▸ **PROVIDED INFORMATION**:
--- START ---

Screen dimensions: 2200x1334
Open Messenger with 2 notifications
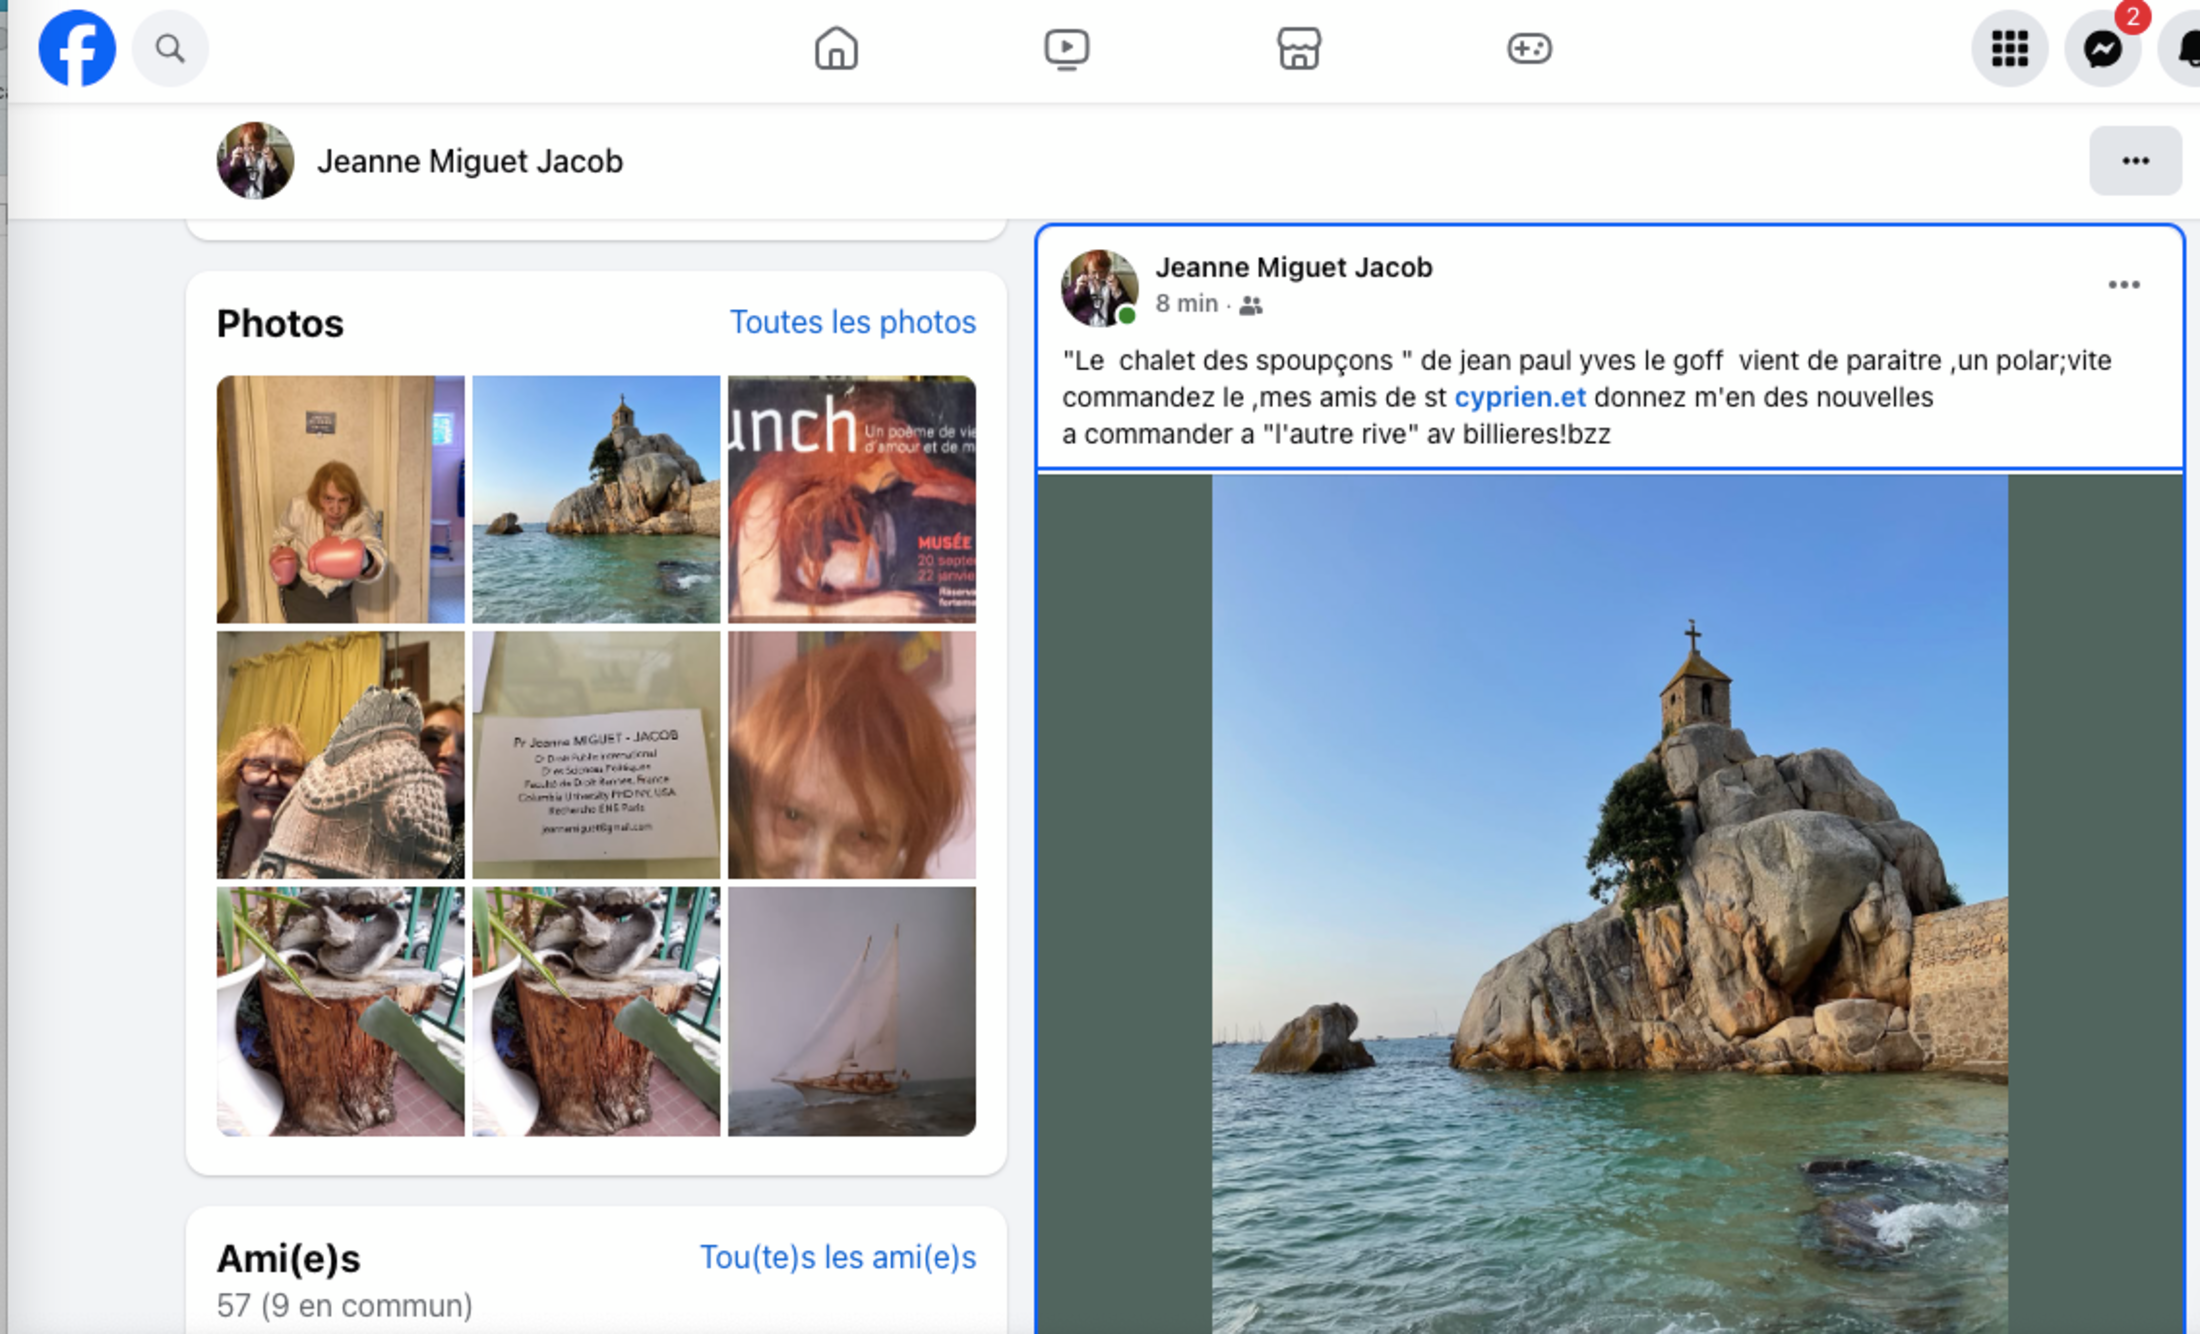pyautogui.click(x=2103, y=48)

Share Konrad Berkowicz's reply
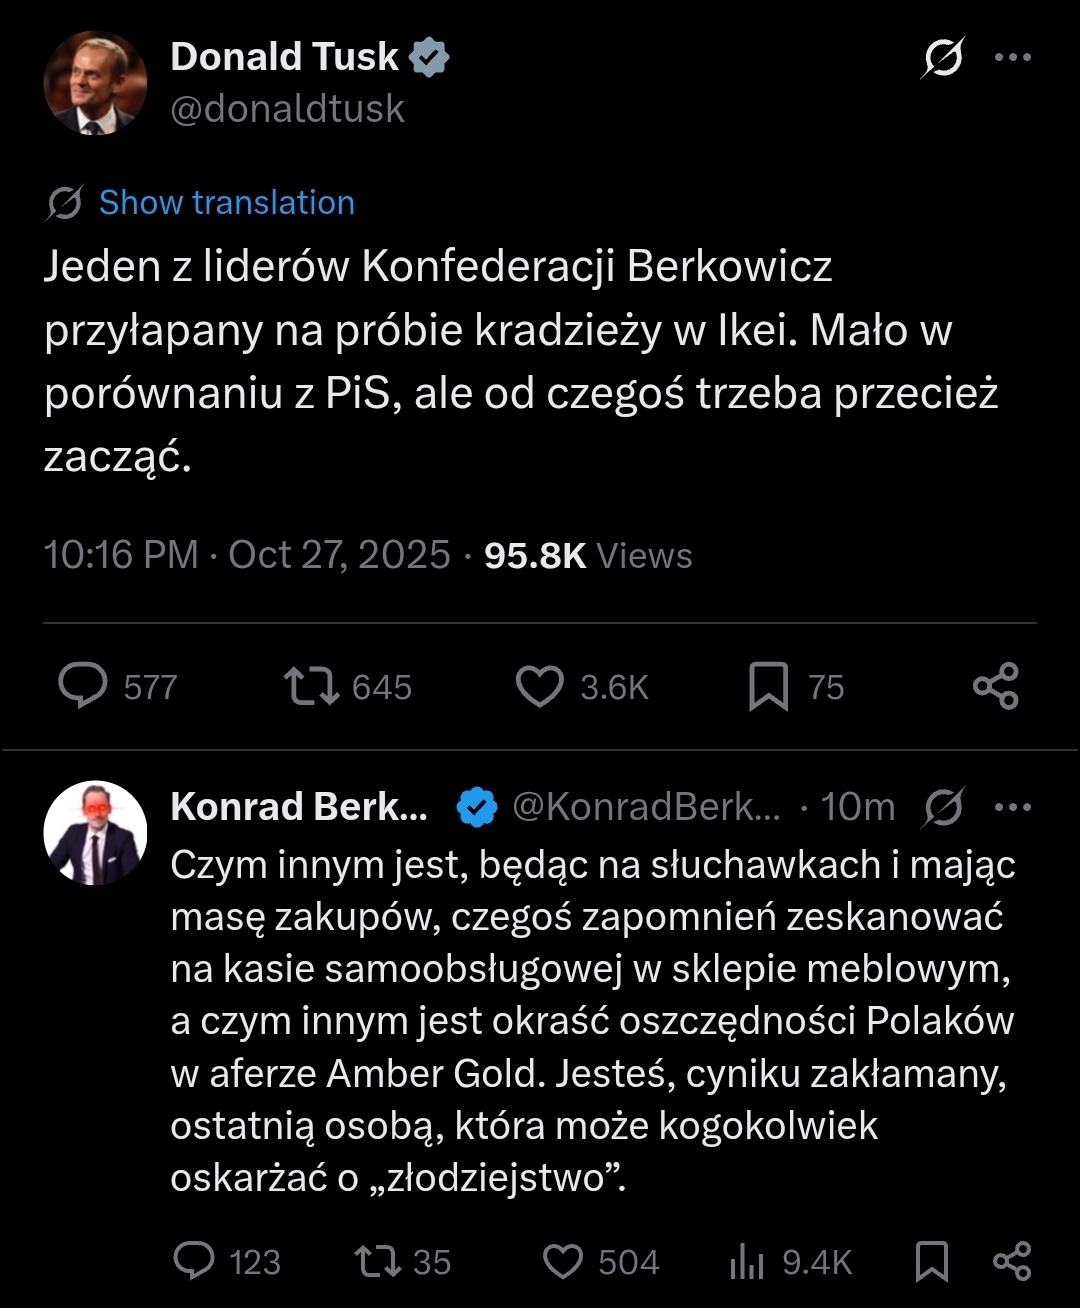coord(1011,1261)
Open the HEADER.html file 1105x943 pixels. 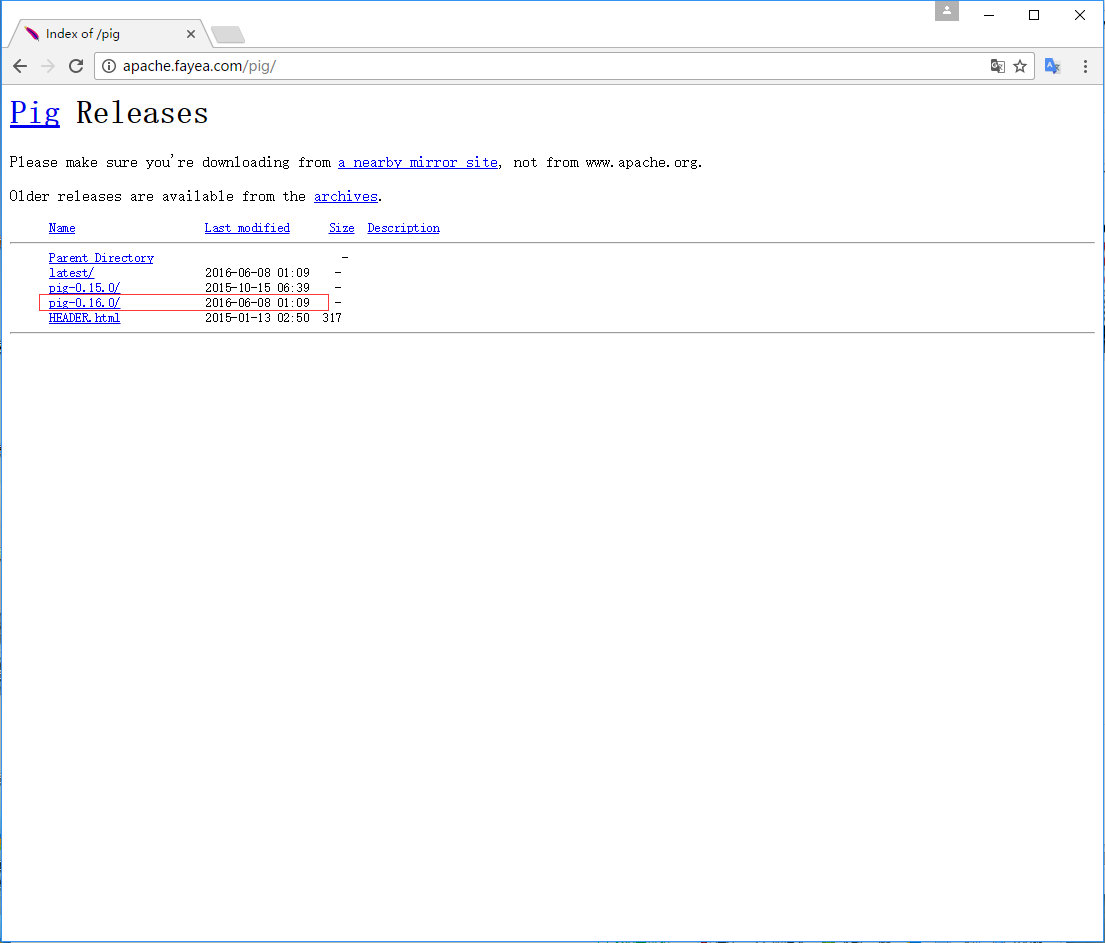84,318
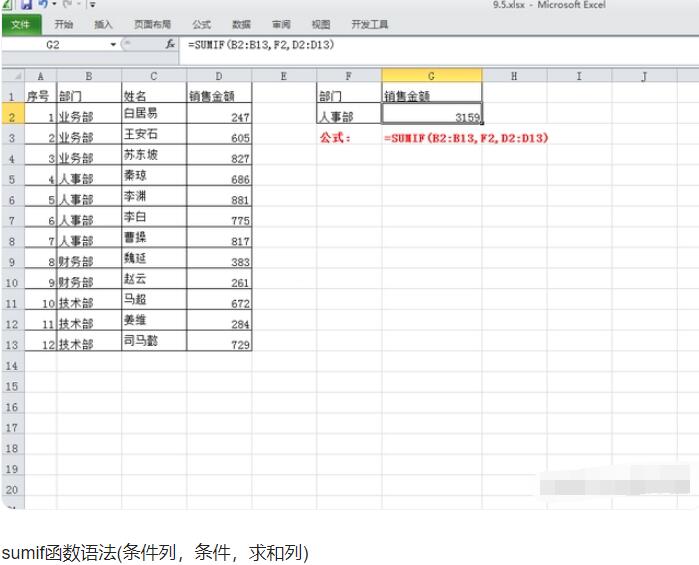Viewport: 699px width, 565px height.
Task: Switch to the 公式 (Formulas) ribbon tab
Action: click(202, 24)
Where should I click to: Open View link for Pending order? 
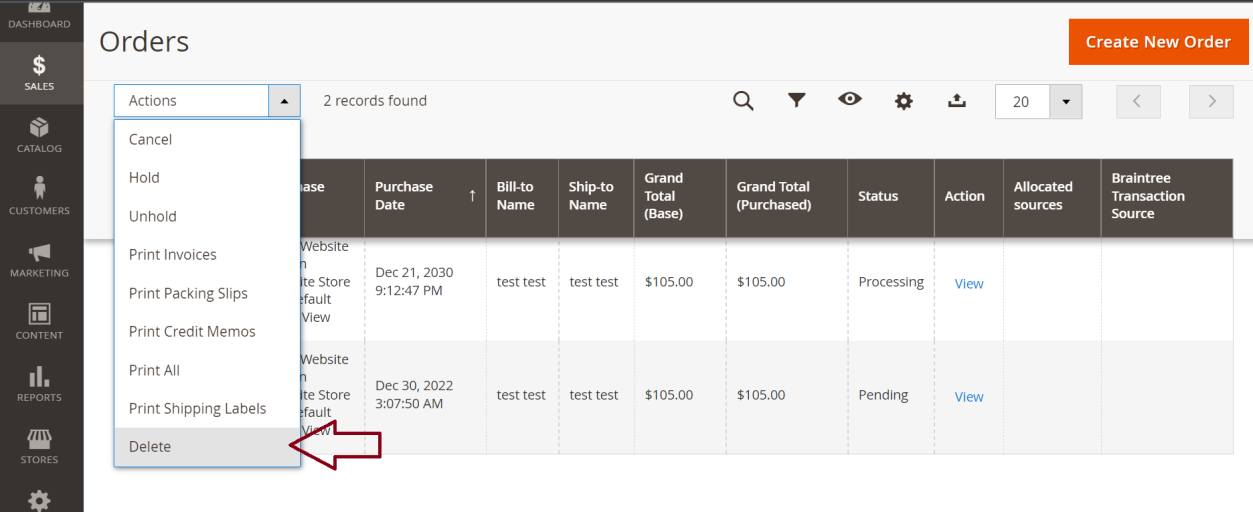(x=968, y=397)
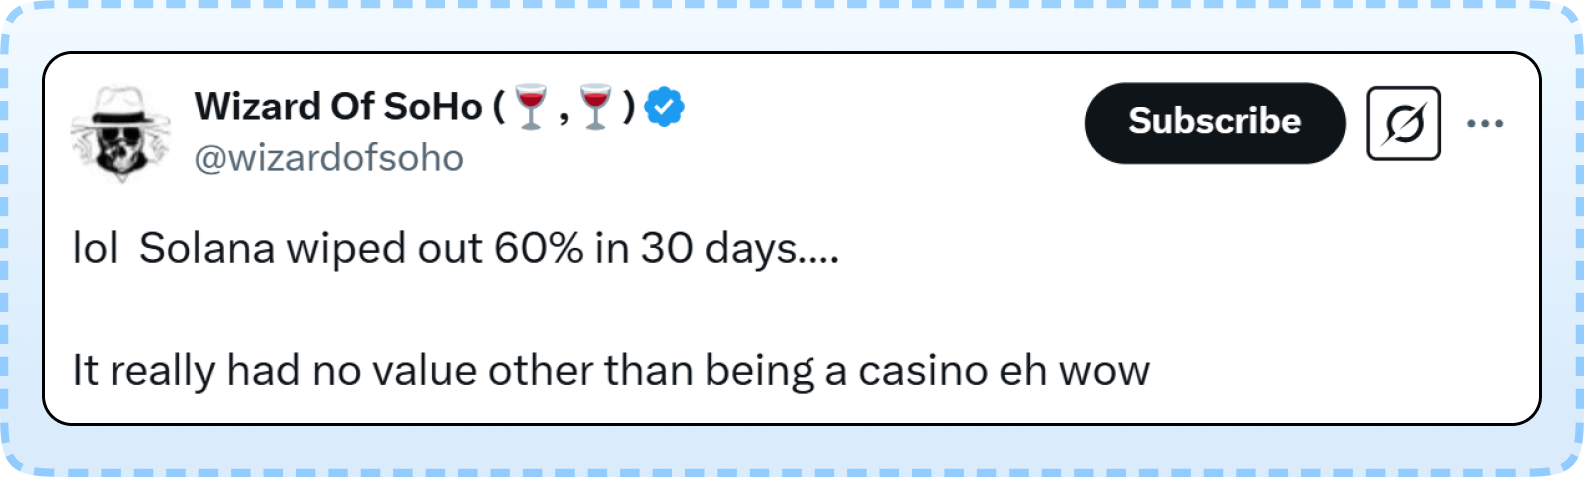Click the blue verified checkmark badge

click(664, 106)
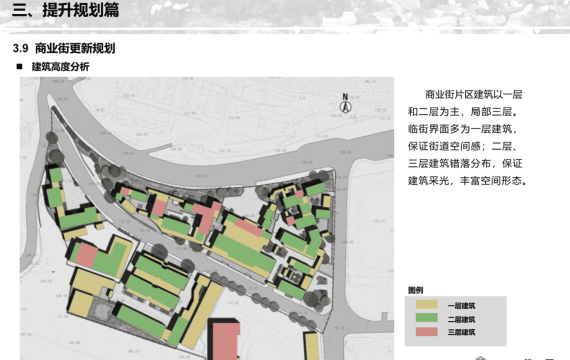Click the yellow building at map bottom right
Image resolution: width=570 pixels, height=360 pixels.
(x=312, y=346)
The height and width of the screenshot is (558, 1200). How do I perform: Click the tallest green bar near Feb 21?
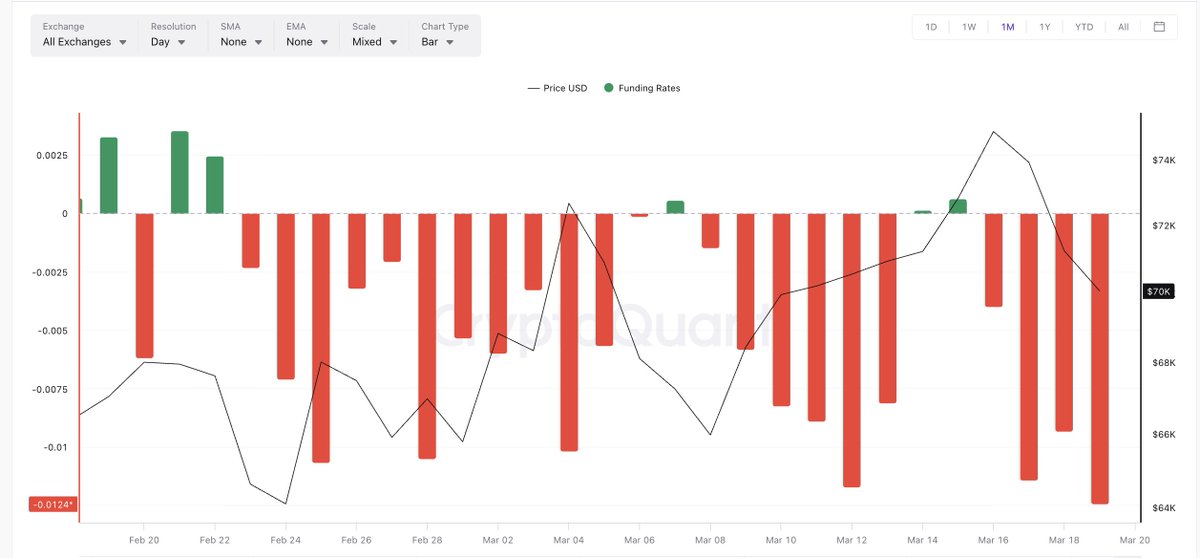tap(180, 172)
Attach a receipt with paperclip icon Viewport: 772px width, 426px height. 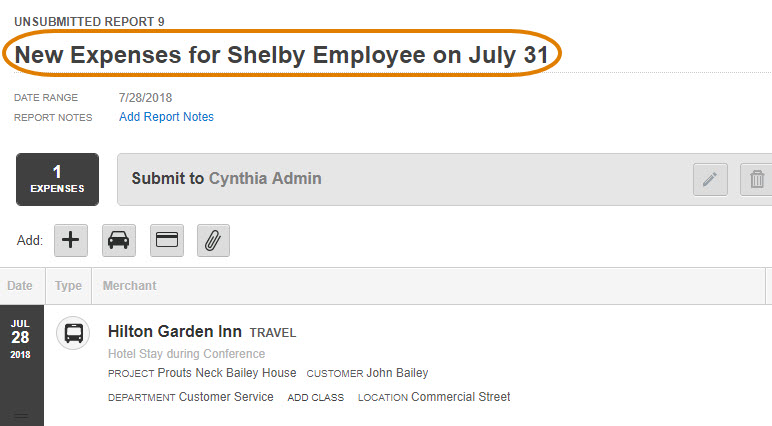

--- END ---

Take the line that contains "Where should I" and every line after it up to the end of the records above, and restate them exactly, without the pictures.

Where should I click to: Open View link for Pending order? 
(x=968, y=397)
Click the blue verified checkmark badge

click(664, 106)
Click the yellow building at map bottom right
Image resolution: width=570 pixels, height=360 pixels.
(x=312, y=346)
The height and width of the screenshot is (558, 1200). How do I perform: Click the tallest green bar near Feb 21?
tap(180, 172)
Attach a receipt with paperclip icon Viewport: 772px width, 426px height. 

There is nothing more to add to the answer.